To so many, it seems religion is this negative topic, this awkward subject that is shunned from conversation and that is so upsetting to me.
Ever since I was 8 years old, I wanted to talk about religion with everyone.
I remember so vividly a Sunday morning in the third grade. We were on our way to church and my mom said, “Cassie, Oma’s gonna love your new dress.”
For the first time, I questioned the fact that my grandmother only seemed to complement my dresses. “Why?” I asked.
“Oh, I just think she appreciates when you girls wear dresses to church. She’s not used to the way it is now.” That was the day a new passion sparked inside me.
I had always loved clothes. One of my best friends, Kodie, still makes comments about my knee high socks and bandanas of middle school, in a loving way, of course, his favourite being the bracelets that often went from my wrist to my elbow. That day, I wondered why God wouldn’t want me to express myself.
I started reading the Bible later that night. I found all these passages that talked about individuality and expression.

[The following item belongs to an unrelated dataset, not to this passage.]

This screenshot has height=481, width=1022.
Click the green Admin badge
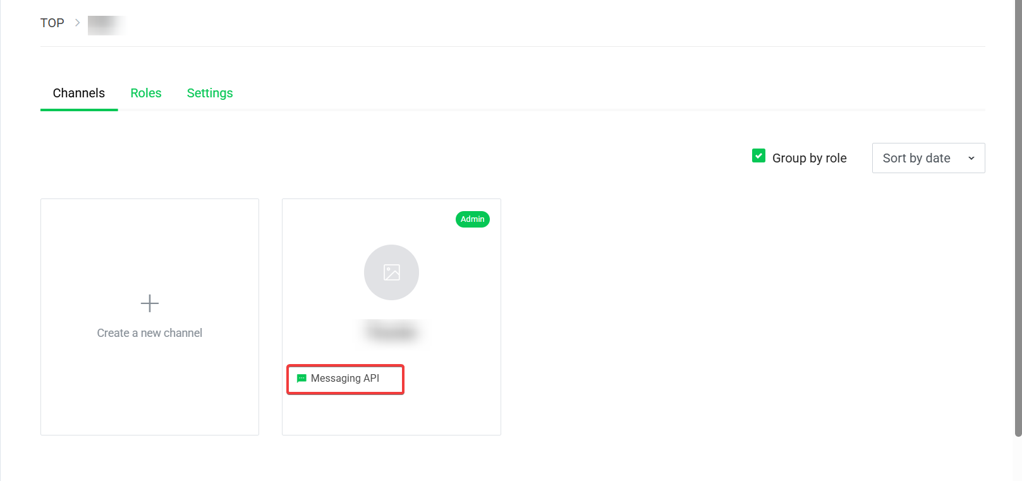point(472,219)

I also found passages that explained that we are God’s children, we are living for God.
The more I read, the more I questioned my identity, style, and goals.
One day, years later, I was reading outside, lying in the grass. I will never forget noticing the sun’s warmth on my back, the way it seemed to dig into the ground, hearing the birds chirp and the trees rustling and feeling, for the first time, not in church but in God’s world that my Creator was smiling at me. He loved me and He loved this world, and that is something I had never felt in a Sunday morning service. This truly rattled me.
I want to be a pastor. In fact, I need to be. It is my call in life and I am already itching to serve it. But I want to bring more to my faith. I want people to experience that love every day. I want people to love God so much that they can’t go a day without talking to Him. I also want atheists and buddhists and catholics and Muslims to be able to come to my church and talk amongst everyone else and chat about similarities and differences and passions within and outside of their religions and come together in moments of realization that we are all loved and we are all called and we are all passionate. This is a crazy idea but it is a dream that I am determined to fulfill.
We shouldn’t argue about religion and fear conversations. Our differences are meant to be embraced.
Therefore we should wear what we want, too (although I don’t much like bandanas and knee high socks anymore).
Oh yeah, I’m working out how to involve peanut butter pie, too.